In a perfect world, your spaceship will be a thing of beauty. Engines all the way along the back, guns every three rows along each side and all the way along the front. Ample storage space, batteries to support all of your modules, plenty of crew, a pair of visiting aliens, shields covering every direction and every part connected to at LEAST two other parts. When you’re actually confronted with playing this damned game you’ll find yourself obsessively searching a very specific part, like an engine that has a one connector coming in from the top and a two connector going to the right. You’ll flip over tile after tile passing over everything that isn’t the exact component that you’re currently searching for.
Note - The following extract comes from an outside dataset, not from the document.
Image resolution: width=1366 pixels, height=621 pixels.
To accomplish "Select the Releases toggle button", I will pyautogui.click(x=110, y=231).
Eventually you’ll find the right component… already placed on someone else’s ship. So you lower your standards and keep searching for an engine, this time settling on one that has a connecter from the top and both sides. The left side will be pointing to the outside of your ship, which is ugly and dangerous, but it’s better than having no engines. Now that you’ve finally found the engine you were looking for you’ll look around and realize that in the time it took for you to find this one piece, everyone is almost done! You’re at least 9 tiles behind and the endless pile of components has dwindled down to nearly nothing. All the rest of the are gone now so you have to make do with the single one you agonized over. You’ll rush to catch up with your opponents and before you know it you’ve accidentally built a ship with 6 battery compartments and not a single component that needs a battery!
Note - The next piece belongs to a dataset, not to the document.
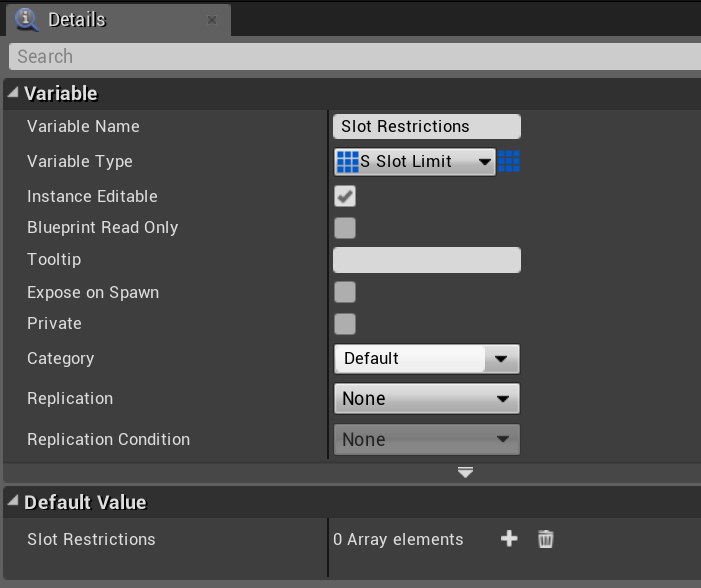
Task: Disable the Instance Editable checkbox
Action: pyautogui.click(x=345, y=196)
Galaxy Trucker is absolute chaos, but in the best kind of way. I’ve built shining ships that crumbled at the first sign of trouble. I’ve built ramshackle and misshapen boats that shouldn’t have made it out of port, but come out the other side in first place hauling a horde of goods. I’ve also had more than one experience where I made a catastrophic error by illegally placing tiles and needing to cleave off half my ship before the game even starts.
Board Game Geek defines a ’10’ rating as a game as “Outstanding – will always enjoy playing”. Within that definition, Galaxy Trucker is an easy 10 out of 10 for me. But a perfect game is still not above criticism. If you’re someone who enjoys the feeling of control over your experience, Galaxy Trucker is not for you. If you’re particularly sensitive when a game punishes you for being in last place, Galaxy Trucker is not for you. It is absolutely infuriating when your population gets crushed by an epidemic card which manages to wipe out both of your aliens, then a sabotage card (that only affects the person with the lowest population) blows off a critical part of your ship apart forcing you to lose an entire wing of your ship (including all of your engines and most of your guns), then you get fired on by slavers because you happened to be the first player in the line, reducing your ship to rubble. I can understand and empathize with the frustration that some people feel when they get punished over and over with no opportunity to fix the mistakes or react to the sequence of events that are making a mockery of their finely tuned specimen of engineering. It’s also frustrating when the game continues to beat down the player who is already in last place. On the plus side, each round is a hard reset; the sins of your past are forgotten and while you’ll have less money than everyone else, you aren’t saddled with the debts of a failed mission.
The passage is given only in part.